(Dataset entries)

• • • • • • •

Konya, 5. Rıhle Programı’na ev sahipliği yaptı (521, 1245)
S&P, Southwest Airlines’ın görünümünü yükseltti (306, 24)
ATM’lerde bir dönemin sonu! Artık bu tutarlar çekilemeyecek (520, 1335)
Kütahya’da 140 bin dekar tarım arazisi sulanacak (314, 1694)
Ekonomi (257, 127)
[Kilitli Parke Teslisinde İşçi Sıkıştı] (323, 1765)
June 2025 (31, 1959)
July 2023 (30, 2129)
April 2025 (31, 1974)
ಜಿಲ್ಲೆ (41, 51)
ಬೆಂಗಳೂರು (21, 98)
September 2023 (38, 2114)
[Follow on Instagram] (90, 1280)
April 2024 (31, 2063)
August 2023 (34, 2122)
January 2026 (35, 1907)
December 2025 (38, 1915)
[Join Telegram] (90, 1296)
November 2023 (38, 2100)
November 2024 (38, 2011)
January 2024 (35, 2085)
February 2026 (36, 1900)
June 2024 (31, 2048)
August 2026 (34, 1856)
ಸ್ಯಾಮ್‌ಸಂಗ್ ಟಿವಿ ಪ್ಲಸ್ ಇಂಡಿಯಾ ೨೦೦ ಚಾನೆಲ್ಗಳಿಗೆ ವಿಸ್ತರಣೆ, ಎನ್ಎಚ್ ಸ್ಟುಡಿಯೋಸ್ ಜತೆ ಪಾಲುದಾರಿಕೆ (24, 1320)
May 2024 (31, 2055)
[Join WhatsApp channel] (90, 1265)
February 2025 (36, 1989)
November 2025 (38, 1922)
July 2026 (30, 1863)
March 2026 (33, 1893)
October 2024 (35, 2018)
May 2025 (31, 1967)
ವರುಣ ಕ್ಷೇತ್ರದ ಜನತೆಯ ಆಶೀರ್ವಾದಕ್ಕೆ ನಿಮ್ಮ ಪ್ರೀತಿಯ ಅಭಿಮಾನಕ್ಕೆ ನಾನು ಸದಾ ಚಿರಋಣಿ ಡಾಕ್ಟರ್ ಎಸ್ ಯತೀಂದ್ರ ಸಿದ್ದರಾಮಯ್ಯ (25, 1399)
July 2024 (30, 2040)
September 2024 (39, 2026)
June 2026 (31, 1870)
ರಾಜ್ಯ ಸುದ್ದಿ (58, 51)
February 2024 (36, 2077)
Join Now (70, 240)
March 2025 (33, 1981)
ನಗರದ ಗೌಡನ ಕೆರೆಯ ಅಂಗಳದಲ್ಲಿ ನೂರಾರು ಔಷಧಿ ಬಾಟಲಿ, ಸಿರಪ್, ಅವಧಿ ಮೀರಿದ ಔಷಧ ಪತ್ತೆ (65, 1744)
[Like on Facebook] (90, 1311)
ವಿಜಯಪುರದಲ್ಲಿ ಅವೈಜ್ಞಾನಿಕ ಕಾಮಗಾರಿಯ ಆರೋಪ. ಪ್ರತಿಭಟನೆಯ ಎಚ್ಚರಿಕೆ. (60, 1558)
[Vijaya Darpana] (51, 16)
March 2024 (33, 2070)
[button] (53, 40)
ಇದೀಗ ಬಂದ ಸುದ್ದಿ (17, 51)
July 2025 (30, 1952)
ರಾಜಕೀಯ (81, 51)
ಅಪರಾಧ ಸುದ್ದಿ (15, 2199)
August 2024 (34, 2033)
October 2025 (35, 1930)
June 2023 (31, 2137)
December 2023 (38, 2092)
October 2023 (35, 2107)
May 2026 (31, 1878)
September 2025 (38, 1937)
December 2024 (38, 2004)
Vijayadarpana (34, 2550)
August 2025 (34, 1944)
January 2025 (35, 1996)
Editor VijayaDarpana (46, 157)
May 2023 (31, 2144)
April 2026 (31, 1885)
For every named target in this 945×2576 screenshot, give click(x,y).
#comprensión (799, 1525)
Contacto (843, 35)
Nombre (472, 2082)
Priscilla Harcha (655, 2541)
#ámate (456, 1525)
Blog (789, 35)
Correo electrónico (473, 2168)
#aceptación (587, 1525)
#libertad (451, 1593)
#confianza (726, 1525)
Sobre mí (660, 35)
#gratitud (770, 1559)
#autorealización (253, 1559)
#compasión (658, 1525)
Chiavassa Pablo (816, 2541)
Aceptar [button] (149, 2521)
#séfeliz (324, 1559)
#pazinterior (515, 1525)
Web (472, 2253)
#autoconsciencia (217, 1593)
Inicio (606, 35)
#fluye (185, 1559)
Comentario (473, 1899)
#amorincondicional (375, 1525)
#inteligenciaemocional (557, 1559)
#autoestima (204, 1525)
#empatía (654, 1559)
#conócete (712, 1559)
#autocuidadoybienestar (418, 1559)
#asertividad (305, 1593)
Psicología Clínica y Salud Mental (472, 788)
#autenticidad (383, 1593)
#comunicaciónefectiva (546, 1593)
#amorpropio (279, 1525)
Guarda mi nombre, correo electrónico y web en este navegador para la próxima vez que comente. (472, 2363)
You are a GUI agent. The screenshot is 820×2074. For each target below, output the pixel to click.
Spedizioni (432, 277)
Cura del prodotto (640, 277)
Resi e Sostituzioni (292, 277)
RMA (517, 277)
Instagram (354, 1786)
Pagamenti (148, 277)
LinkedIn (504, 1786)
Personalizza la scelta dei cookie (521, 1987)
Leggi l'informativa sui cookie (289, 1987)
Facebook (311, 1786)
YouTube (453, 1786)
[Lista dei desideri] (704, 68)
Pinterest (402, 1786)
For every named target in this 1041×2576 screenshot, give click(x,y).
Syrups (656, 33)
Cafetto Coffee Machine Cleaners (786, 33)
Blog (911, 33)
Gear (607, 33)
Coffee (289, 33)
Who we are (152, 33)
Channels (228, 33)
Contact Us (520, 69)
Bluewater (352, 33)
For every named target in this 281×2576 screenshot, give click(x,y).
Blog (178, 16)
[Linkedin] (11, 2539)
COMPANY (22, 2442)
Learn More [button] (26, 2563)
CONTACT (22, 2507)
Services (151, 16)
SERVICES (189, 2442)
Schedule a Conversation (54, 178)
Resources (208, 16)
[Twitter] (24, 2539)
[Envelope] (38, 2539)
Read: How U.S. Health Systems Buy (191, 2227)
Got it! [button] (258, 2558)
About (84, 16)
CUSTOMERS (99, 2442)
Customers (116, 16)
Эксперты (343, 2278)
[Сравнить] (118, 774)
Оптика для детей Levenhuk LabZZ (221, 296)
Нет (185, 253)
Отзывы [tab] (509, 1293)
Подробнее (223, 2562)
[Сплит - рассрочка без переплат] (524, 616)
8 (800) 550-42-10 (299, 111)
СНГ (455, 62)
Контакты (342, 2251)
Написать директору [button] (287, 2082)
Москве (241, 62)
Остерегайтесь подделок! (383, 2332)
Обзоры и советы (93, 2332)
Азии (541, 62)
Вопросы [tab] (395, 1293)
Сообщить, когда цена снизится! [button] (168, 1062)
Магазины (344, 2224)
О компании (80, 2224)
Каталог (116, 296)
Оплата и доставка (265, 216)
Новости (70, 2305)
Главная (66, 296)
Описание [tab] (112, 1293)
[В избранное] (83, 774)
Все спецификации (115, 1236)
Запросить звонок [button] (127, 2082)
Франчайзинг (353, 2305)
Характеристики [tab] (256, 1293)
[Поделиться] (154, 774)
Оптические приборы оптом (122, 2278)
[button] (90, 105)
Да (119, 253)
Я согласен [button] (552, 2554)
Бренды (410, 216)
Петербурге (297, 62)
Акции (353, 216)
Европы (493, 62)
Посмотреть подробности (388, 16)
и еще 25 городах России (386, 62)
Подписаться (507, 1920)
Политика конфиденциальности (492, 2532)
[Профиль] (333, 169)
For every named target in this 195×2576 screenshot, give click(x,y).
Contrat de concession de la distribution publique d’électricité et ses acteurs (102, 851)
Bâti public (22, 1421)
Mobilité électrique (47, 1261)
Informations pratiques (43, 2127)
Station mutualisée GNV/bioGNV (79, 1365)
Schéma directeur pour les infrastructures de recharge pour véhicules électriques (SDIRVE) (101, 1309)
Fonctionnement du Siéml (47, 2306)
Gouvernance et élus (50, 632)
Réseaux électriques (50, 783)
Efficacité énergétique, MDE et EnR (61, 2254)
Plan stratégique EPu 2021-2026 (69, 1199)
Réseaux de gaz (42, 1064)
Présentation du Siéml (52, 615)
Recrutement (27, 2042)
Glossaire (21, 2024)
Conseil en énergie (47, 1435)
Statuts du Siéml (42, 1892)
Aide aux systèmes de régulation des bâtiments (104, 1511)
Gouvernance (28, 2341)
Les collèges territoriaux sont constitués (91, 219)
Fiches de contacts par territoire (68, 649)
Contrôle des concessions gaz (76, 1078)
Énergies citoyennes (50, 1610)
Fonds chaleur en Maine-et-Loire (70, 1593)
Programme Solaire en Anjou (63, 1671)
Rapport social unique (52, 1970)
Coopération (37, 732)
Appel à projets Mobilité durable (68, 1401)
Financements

• • • • • • •

_WHAT TO PRODUCE:_ Emit an exact copy of the lines spanning the start of the records to the line containing "August 2026 (34, 1856)", inclusive, and no other output.

_RESPONSE:_
Konya, 5. Rıhle Programı’na ev sahipliği yaptı (521, 1245)
S&P, Southwest Airlines’ın görünümünü yükseltti (306, 24)
ATM’lerde bir dönemin sonu! Artık bu tutarlar çekilemeyecek (520, 1335)
Kütahya’da 140 bin dekar tarım arazisi sulanacak (314, 1694)
Ekonomi (257, 127)
[Kilitli Parke Teslisinde İşçi Sıkıştı] (323, 1765)
June 2025 (31, 1959)
July 2023 (30, 2129)
April 2025 (31, 1974)
ಜಿಲ್ಲೆ (41, 51)
ಬೆಂಗಳೂರು (21, 98)
September 2023 (38, 2114)
[Follow on Instagram] (90, 1280)
April 2024 (31, 2063)
August 2023 (34, 2122)
January 2026 (35, 1907)
December 2025 (38, 1915)
[Join Telegram] (90, 1296)
November 2023 (38, 2100)
November 2024 (38, 2011)
January 2024 (35, 2085)
February 2026 (36, 1900)
June 2024 (31, 2048)
August 2026 (34, 1856)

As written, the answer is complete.